Considéré comme l’une des pièces maîtresses du système politique congolais, le PCT domine au gouvernement. Il a le monopole de la représentation nationale, en dépit de l’existence de plusieurs partis indépendants. Est donc détenteur du pouvoir législatif, dans les deux chambres du parlement. Bien représenté dans le reste des institutions de la République, dans les administrations centrales et les collectivités locales. Des personnalités de ses rangs ou proches de sa ligne politique dirigent certains syndicats. Au cas où quelques autres forces concurrentes s’opposeraient à lui, le PCT met tout en œuvre pour les réduire. Autant, il n’y a pas de pouvoir sans responsabilité, autant il n’y a pas de responsabilité sans pouvoir. C’est dire que le PCT est co-responsable de la gouvernance actuelle et qui est à l’origine de la crise dite multidimensionnelle que vit le Congo. D’autant que le PCT impose sa solution aux problèmes nationaux.
Le changement de la constitution de 2002 et les modifications constitutionnelles de 2015, à l’origine du conflit post électoral qui s’en est suivi, sont intervenus grâce au soutien du PCT, malgré le rejet majoritaire des autres formations politiques et de la société civile.
La récente réforme de la loi électorale, instituant le vote par anticipation de la force publique, pourtant contestée par l’opposition, en raison des risques de fraude qu’elle comporte, est passée au parlement comme une lettre à la poste. L’opinion nationale est largement favorable à un dialogue sans exclusive, pour dénouer la crise que traverse le pays et mettre fin aux souffrances des populations.
Le PCT s’y opposant et rien n’aboutit. Pourtant, l’Etat s’est effondré, mais les dirigeants, majoritairement membres du PCT, ne pensent qu’à rester en place.
LG :
S’il vous était donné la gestion de ce pays avec tout ce qu’il vit. Par quoi commencerez-vous?
JOM :
C’est une question pleine de sous-entendus. Or les sous-entendus ne disent pas tout. Quel organisme ou quelle personnalité conférerait cette gestion du pays dont vous faites allusion?
Dans quel contexte et au nom de quelle prérogative cette attribution de la gestion interviendrait-elle?
Un pouvoir est en place au Congo. Comprendrait-il, enfin, que sa manière de conduire la nation, du reste inefficace, est dépassée et qu’au nom de l’intérêt supérieur de la nation, est arrivé le moment de gouverner autrement le pays?
En tout état de cause, comme signalé, dans les propos précédents, une large majorité des Congolais est en quête d’une large concertation rassemblant les forces vives de la nation dont le PCT et ses alliés, les forces de la diaspora comprises. Une quête qui n’aboutit pas jusqu’ici, alors qu’elle est cardinale en raison de « tout ce que le pays vit» tel que vous le relevez.

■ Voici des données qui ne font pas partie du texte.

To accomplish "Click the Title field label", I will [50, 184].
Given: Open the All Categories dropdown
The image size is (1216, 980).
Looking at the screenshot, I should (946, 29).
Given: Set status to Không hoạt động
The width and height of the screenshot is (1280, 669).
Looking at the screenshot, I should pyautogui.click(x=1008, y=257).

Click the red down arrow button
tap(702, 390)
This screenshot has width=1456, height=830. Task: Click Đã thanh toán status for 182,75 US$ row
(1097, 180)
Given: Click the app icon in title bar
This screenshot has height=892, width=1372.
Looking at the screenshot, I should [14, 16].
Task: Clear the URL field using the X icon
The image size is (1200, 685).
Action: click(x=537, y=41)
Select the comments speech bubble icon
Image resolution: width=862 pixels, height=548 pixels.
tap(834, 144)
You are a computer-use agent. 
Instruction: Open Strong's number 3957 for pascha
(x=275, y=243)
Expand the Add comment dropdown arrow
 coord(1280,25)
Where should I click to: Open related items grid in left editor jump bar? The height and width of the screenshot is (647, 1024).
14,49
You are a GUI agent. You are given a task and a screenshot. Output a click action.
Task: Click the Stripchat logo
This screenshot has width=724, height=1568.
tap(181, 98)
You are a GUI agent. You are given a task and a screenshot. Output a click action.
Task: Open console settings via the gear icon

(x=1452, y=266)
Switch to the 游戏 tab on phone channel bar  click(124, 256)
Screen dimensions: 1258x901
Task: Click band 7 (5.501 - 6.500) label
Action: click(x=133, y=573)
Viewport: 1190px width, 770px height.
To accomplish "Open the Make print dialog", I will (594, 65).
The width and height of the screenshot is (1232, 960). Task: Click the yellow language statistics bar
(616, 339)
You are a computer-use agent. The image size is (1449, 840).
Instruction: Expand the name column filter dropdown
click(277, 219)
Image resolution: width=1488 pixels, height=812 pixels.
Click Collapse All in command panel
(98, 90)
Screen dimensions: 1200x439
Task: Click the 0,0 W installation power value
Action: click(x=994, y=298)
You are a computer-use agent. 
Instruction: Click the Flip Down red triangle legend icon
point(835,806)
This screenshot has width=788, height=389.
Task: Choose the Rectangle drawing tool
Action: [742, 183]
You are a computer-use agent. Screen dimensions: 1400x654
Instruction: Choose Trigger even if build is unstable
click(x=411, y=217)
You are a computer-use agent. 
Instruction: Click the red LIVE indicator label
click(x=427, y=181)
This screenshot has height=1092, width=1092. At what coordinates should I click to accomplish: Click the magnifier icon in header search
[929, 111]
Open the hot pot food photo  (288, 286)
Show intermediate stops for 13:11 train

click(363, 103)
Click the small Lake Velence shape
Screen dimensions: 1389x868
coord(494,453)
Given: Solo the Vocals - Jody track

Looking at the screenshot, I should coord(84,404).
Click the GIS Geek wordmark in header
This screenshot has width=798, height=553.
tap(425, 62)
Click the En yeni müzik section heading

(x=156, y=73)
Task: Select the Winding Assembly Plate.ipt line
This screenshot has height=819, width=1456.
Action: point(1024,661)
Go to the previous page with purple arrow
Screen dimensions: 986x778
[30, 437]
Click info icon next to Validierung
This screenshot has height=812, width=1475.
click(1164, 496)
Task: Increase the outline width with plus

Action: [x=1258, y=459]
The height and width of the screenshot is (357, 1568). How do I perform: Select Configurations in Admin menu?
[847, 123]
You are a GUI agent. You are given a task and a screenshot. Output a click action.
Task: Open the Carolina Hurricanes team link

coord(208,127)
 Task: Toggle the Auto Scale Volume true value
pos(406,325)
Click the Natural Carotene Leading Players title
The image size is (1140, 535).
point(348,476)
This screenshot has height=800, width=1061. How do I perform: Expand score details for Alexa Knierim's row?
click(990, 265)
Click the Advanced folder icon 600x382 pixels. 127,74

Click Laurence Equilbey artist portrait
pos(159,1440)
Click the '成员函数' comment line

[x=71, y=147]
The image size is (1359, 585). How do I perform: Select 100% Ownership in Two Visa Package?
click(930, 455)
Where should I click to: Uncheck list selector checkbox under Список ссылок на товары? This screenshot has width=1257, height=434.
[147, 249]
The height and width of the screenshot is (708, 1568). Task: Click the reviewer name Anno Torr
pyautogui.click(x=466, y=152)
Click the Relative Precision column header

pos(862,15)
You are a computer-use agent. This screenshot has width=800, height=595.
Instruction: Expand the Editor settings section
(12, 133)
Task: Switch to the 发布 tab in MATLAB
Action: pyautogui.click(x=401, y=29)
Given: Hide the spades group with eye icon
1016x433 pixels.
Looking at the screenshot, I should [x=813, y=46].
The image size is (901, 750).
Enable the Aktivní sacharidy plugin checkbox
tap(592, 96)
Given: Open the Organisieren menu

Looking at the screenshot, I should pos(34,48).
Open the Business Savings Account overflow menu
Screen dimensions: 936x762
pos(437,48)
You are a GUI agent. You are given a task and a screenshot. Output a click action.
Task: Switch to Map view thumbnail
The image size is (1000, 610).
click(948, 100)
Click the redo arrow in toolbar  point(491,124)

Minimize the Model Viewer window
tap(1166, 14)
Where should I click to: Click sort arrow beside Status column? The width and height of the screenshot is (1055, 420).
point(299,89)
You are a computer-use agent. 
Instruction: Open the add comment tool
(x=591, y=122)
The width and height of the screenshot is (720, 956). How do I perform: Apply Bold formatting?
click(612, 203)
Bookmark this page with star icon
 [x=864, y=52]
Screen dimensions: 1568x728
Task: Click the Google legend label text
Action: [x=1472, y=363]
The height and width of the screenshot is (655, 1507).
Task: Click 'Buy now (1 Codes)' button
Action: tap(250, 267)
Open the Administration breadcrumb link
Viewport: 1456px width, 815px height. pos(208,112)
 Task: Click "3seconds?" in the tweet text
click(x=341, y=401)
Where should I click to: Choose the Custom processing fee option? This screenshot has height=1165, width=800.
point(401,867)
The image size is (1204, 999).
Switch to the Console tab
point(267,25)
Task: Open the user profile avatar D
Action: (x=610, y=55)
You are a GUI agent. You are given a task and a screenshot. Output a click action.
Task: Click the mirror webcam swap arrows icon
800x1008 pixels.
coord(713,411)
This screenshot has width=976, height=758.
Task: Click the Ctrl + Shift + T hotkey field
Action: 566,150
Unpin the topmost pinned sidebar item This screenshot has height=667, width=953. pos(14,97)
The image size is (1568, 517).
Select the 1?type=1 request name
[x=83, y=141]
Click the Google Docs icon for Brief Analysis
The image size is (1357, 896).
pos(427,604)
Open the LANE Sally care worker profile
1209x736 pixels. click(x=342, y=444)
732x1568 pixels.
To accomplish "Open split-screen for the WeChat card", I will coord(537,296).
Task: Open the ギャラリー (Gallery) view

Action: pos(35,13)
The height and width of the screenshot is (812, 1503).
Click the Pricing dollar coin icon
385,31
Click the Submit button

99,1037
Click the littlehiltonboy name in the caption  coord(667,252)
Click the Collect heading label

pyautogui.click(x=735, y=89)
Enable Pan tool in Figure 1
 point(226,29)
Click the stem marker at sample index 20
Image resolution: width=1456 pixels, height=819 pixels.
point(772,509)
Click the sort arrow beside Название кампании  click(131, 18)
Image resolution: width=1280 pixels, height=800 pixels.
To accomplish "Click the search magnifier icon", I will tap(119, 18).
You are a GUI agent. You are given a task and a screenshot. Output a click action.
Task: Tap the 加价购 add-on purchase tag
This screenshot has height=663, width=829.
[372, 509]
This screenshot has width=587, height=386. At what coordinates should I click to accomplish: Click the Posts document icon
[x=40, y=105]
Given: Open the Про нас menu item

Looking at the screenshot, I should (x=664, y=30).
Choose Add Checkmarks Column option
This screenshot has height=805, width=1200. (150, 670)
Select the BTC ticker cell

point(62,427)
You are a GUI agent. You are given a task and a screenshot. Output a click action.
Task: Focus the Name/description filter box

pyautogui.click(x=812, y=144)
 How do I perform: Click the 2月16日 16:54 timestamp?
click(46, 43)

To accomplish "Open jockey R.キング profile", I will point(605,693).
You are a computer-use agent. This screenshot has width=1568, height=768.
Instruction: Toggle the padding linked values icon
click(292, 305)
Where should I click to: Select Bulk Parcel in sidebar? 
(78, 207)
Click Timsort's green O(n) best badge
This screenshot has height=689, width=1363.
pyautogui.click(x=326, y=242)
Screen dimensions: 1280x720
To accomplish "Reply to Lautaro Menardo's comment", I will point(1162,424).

Le principe de la convocation de la concertation acquis, la chose première à réaliser serait la constitution d’une commission ad hoc, à composition paritaire, devant préparer, à brève échéance, la concertation. De celle-ci, sortira le chemin que suivra le pays pour s’offrir les chances d’un nouveau départ plus républicain, plus fraternel et plus apaisé. Je me retrouve dans ce schéma.